[start Raw data]

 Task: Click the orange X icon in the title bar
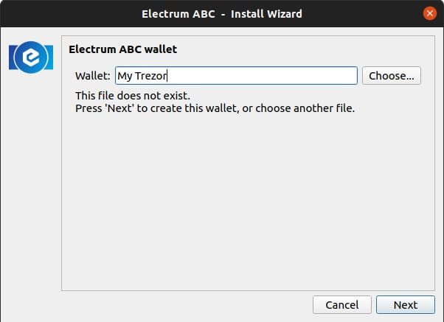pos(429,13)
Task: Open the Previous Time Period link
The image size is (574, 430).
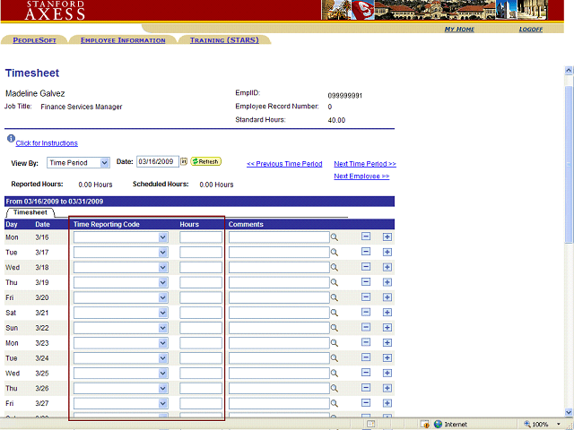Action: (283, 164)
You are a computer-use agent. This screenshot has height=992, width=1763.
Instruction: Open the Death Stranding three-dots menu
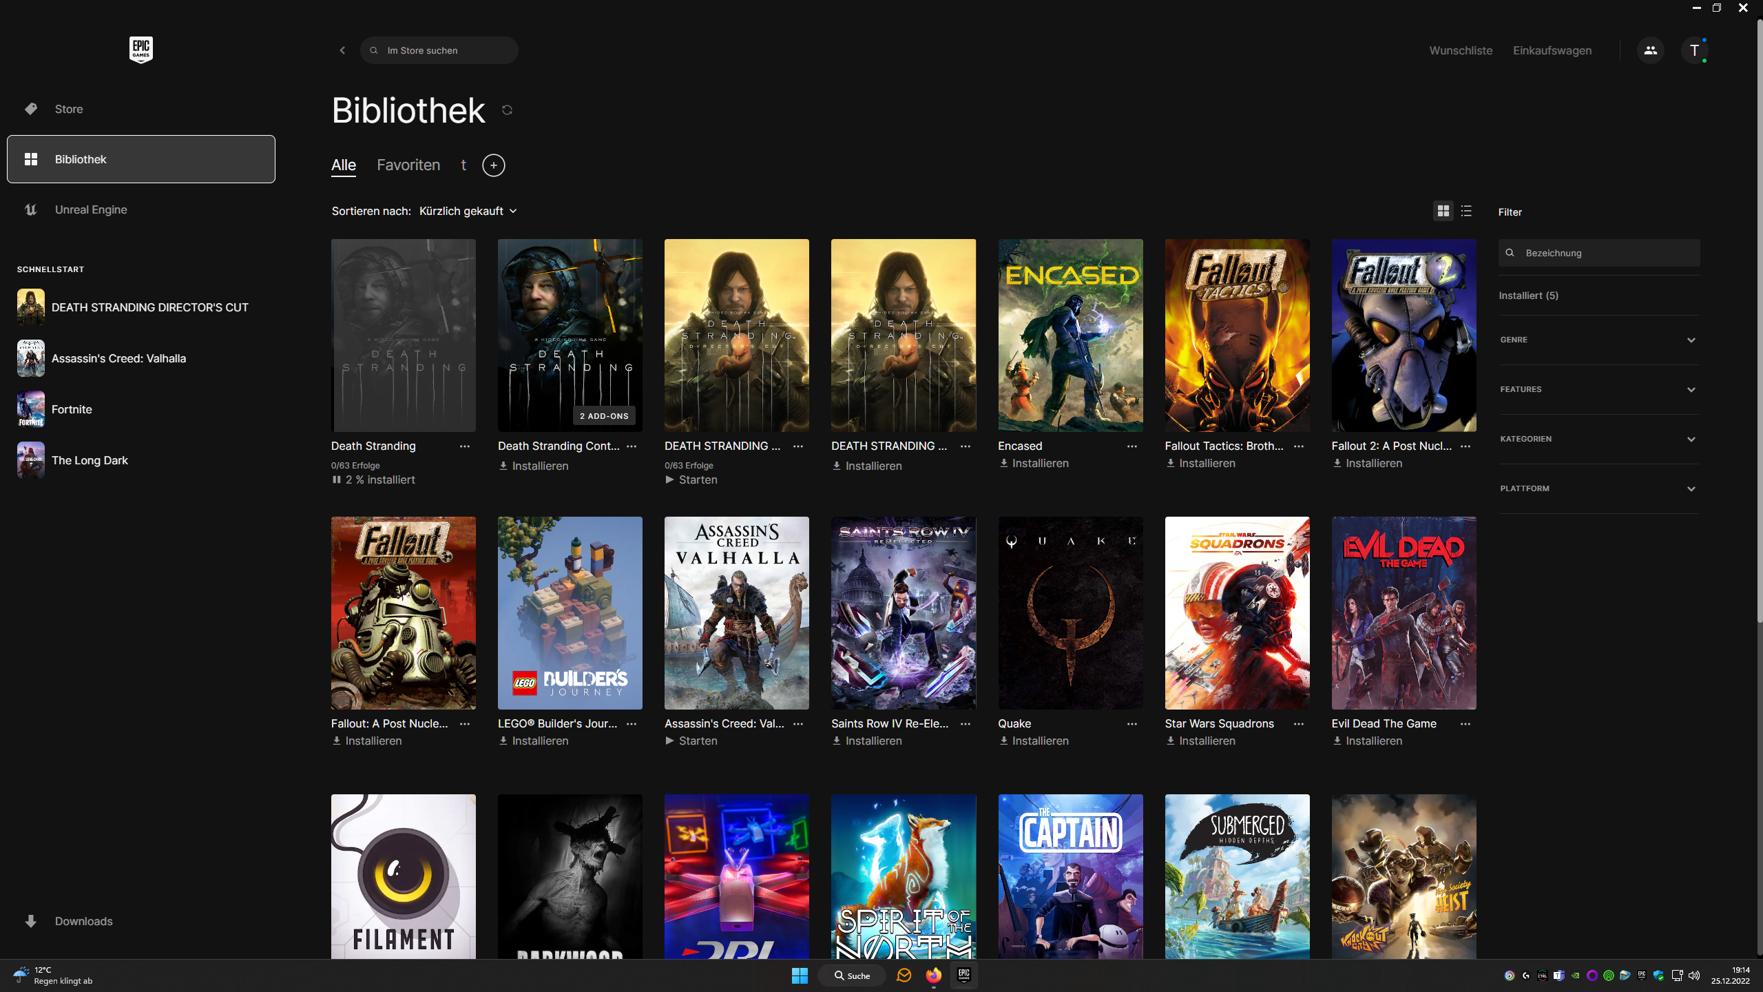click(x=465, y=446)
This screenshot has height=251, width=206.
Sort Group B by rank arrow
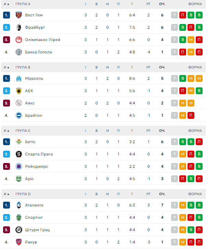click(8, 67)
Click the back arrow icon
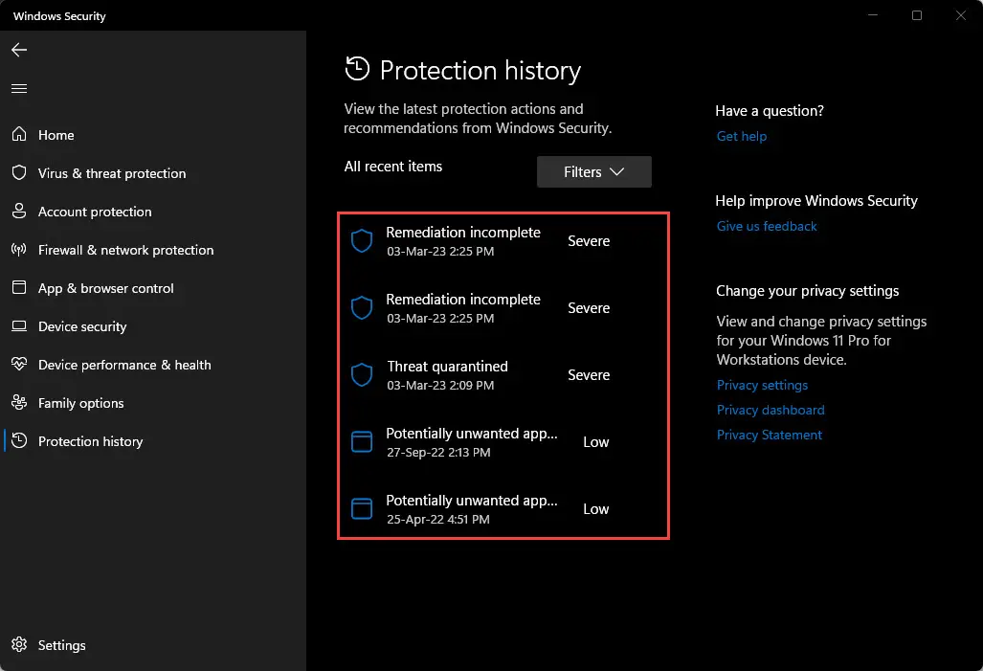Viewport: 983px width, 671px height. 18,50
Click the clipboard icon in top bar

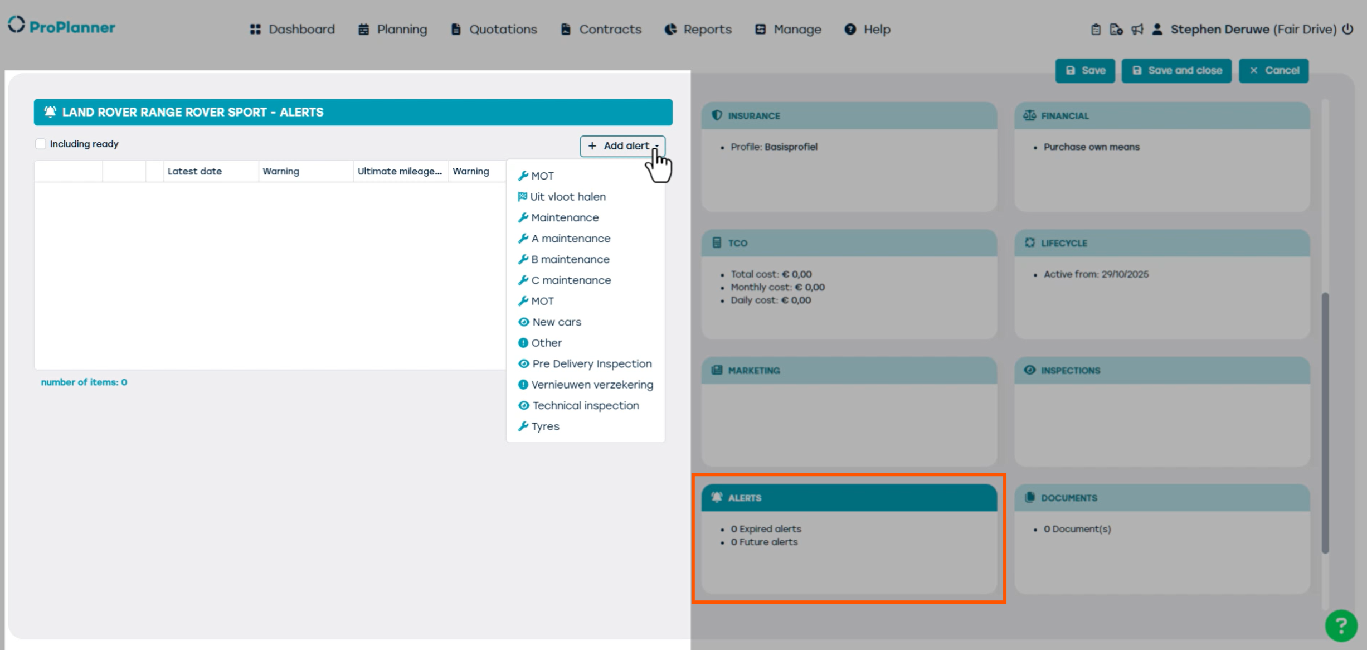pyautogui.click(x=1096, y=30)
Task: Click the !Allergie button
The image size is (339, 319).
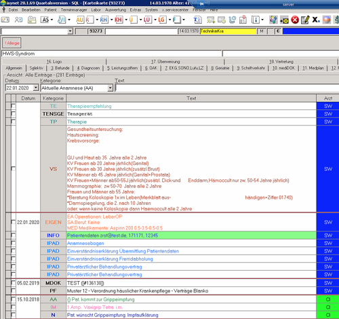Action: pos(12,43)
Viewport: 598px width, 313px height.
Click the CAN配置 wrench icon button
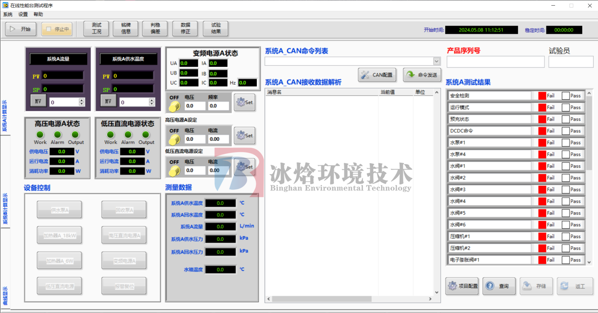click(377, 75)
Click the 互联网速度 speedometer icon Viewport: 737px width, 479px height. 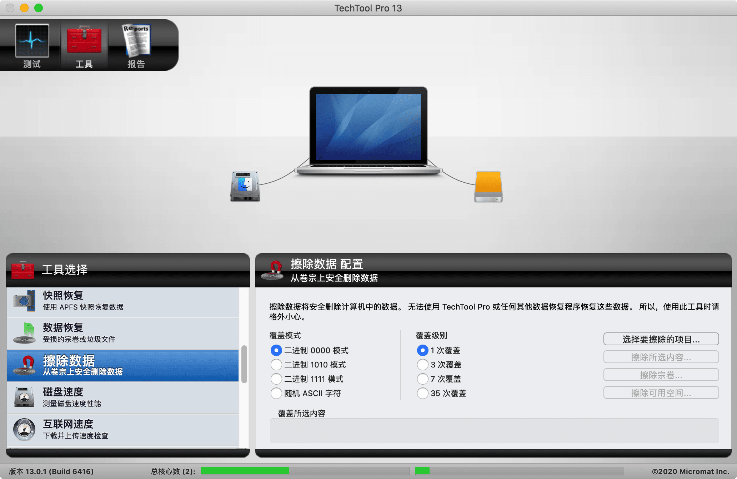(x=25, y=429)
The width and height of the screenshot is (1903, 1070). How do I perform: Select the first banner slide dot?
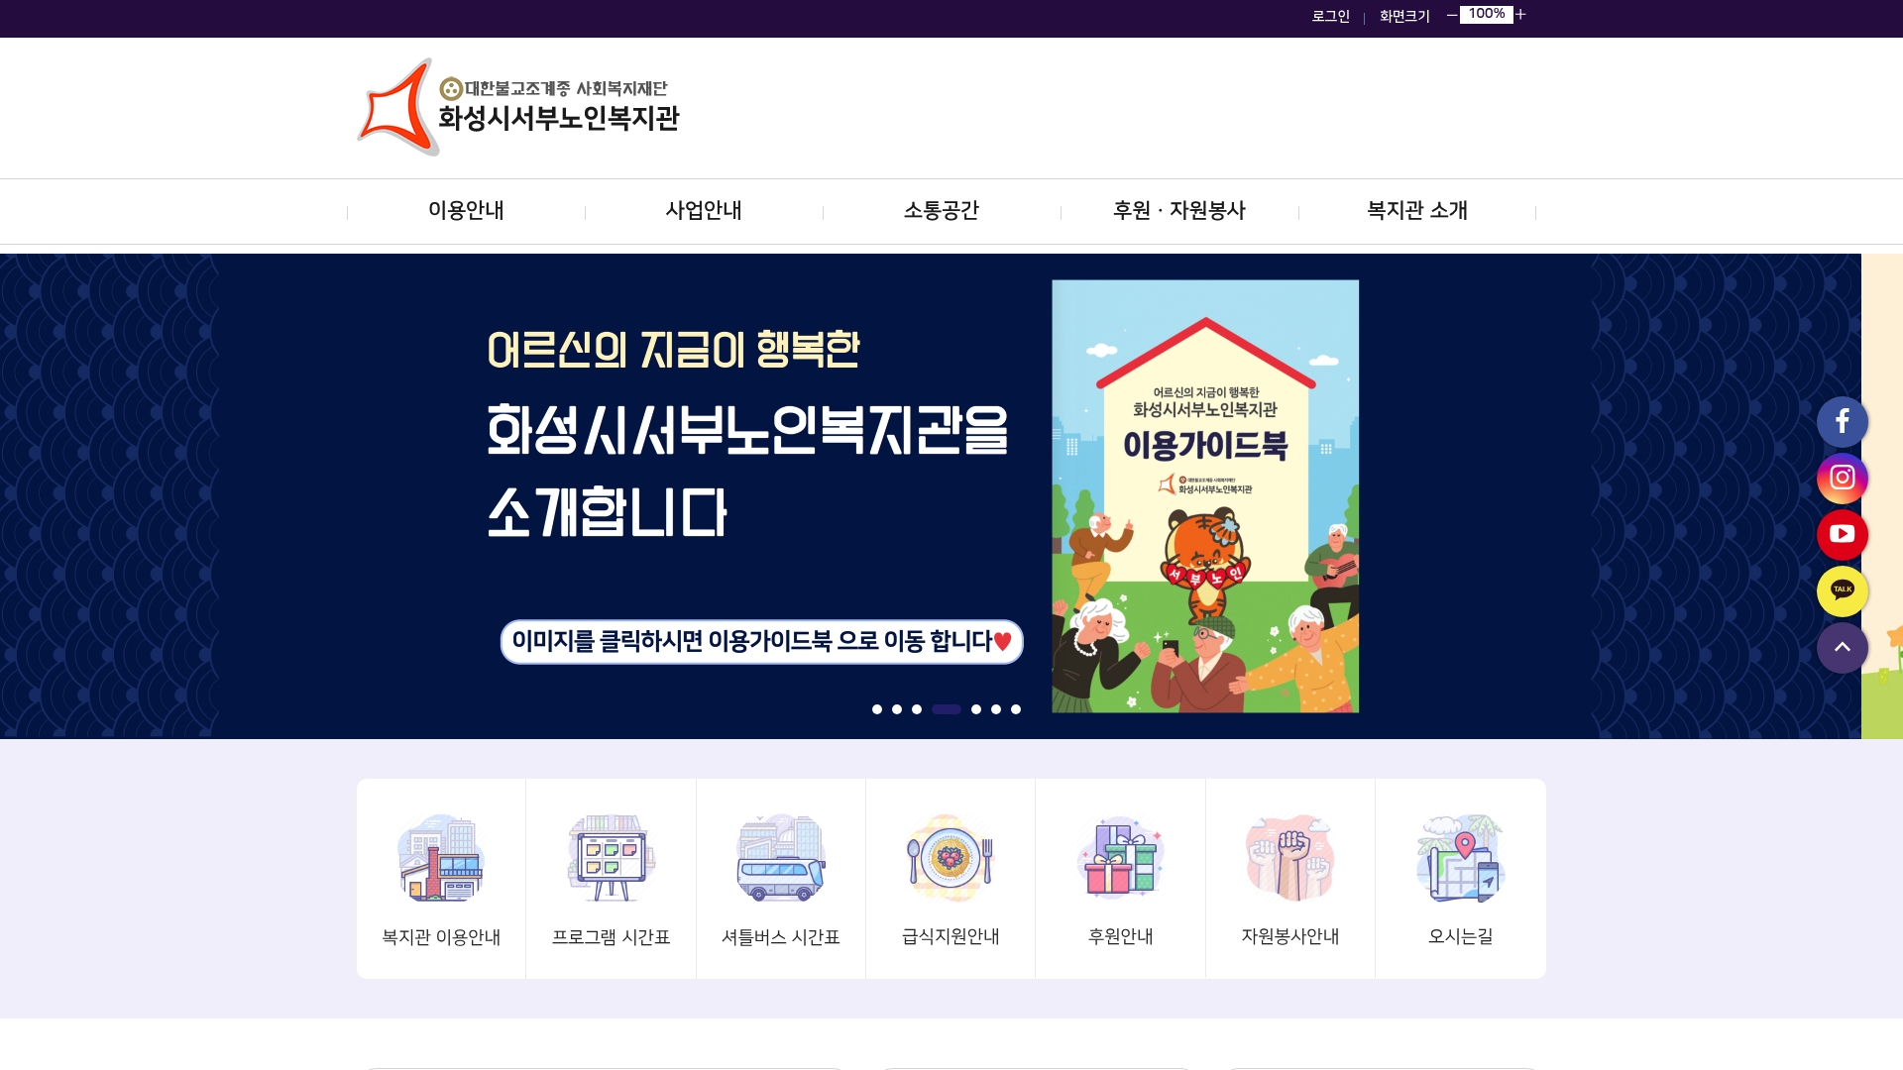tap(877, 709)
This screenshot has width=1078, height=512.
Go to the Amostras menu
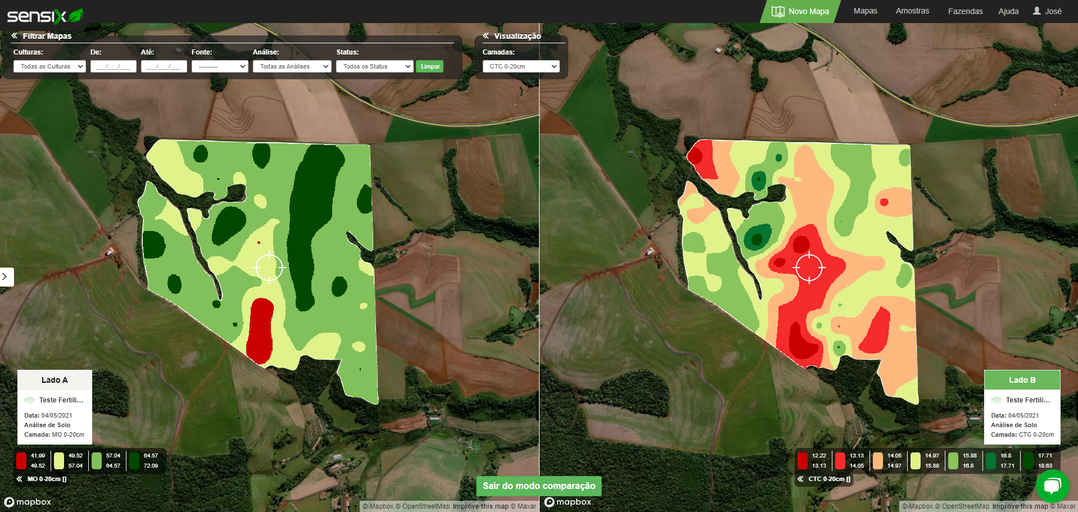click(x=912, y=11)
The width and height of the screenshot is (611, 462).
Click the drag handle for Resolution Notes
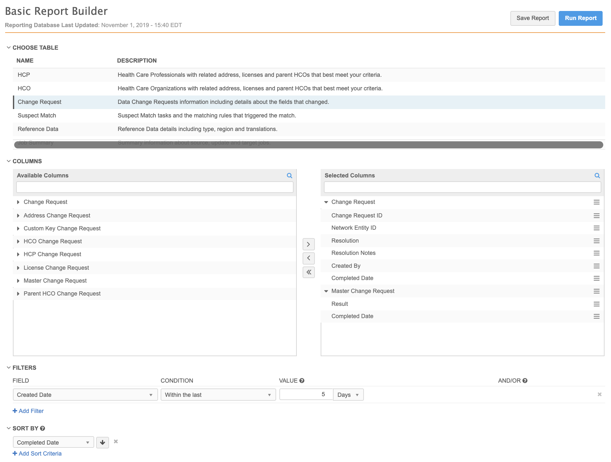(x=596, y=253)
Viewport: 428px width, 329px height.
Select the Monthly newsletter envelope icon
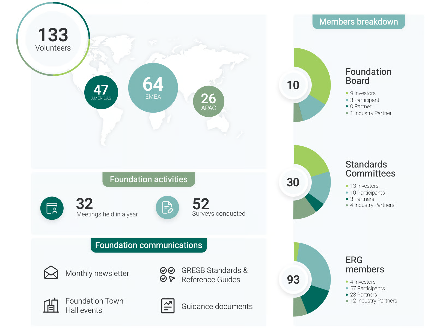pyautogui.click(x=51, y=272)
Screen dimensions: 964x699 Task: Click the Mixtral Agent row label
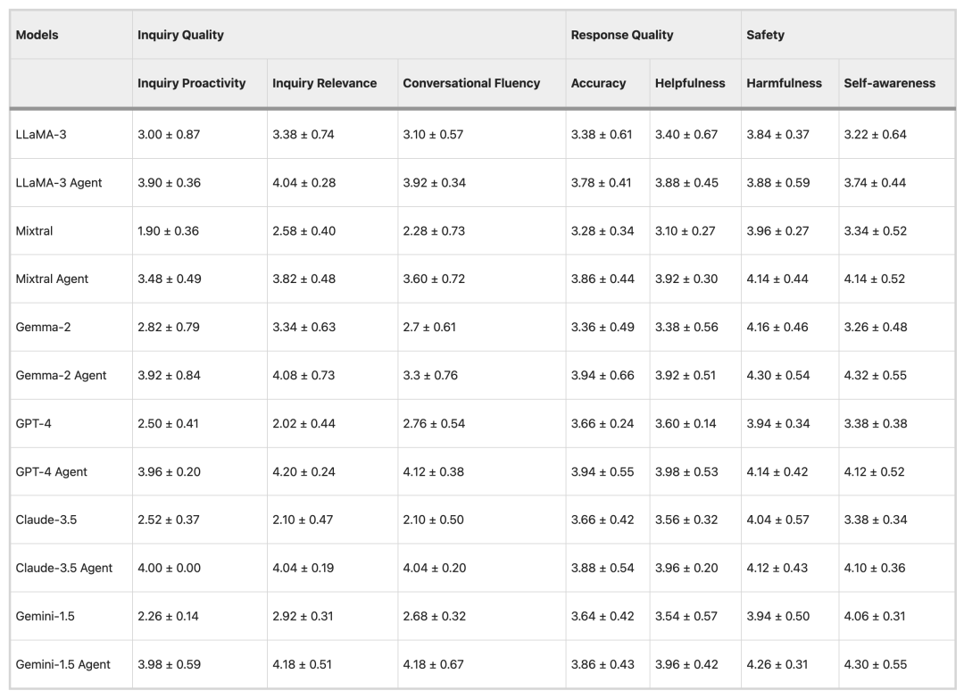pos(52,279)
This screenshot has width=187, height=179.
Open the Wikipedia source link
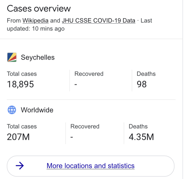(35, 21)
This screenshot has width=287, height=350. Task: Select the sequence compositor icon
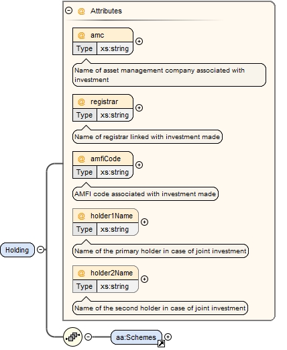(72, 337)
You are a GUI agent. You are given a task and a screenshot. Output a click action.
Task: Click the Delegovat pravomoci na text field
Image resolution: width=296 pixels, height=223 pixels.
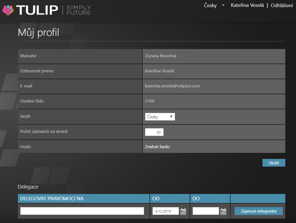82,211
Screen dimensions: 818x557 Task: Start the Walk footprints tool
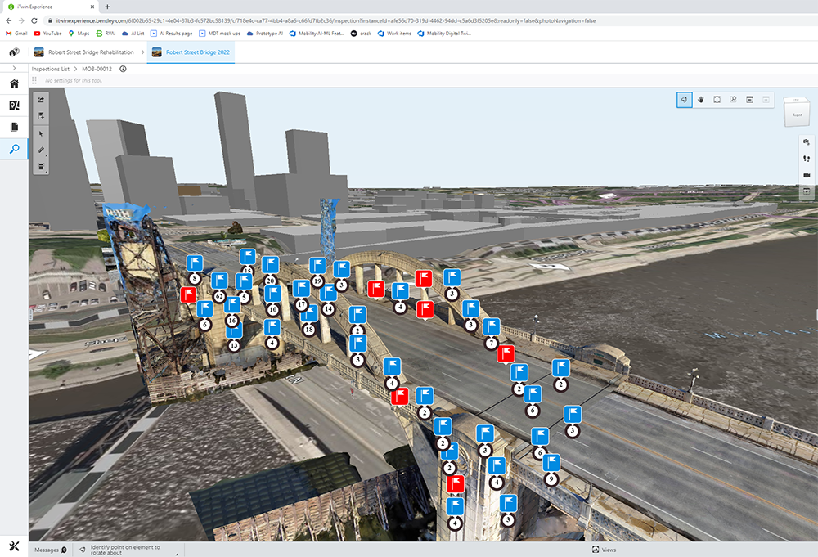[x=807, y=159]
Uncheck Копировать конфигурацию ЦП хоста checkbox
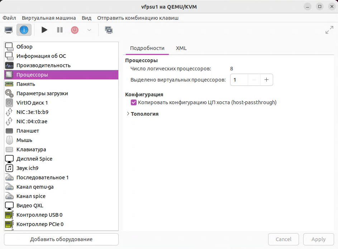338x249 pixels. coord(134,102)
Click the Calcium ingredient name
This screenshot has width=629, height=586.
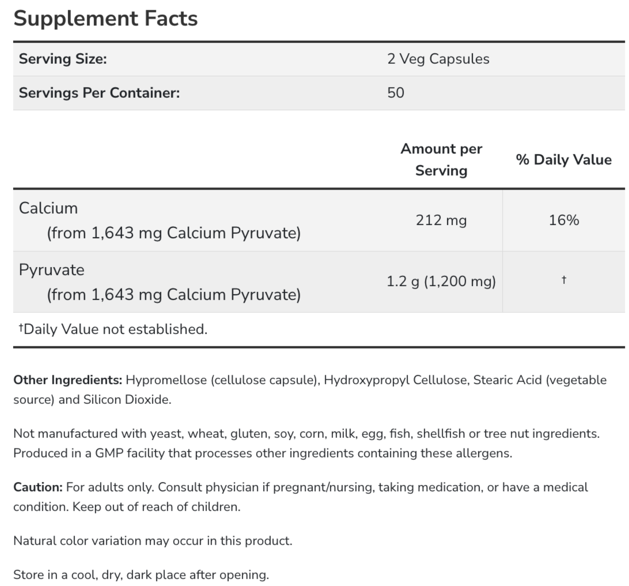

[end Raw data]

> **Requirement**: Format the lines as a Markdown table with the columns Index and Line, starting with the line that contains "This screenshot has width=187, height=179." and going on through the line that contains "[x=807, y=159]". Skip blank lines and leave the pictures out.

> **Full response**:
| Index | Line |
|---|---|
| 1 | This screenshot has width=187, height=179. |
| 2 | Open the Wikipedia source link |
| 3 | (35, 21) |
| 4 | This screenshot has width=287, height=350. Task: Select the sequence compositor icon |
| 5 | (72, 337) |
| 6 | You are a GUI agent. You are given a task and a screenshot. Output a click action. |
| 7 | Task: Click the Delegovat pravomoci na text field |
| 8 | Image resolution: width=296 pixels, height=223 pixels. |
| 9 | 82,211 |
| 10 | Screen dimensions: 818x557 Task: Start the Walk footprints tool |
| 11 | [x=807, y=159] |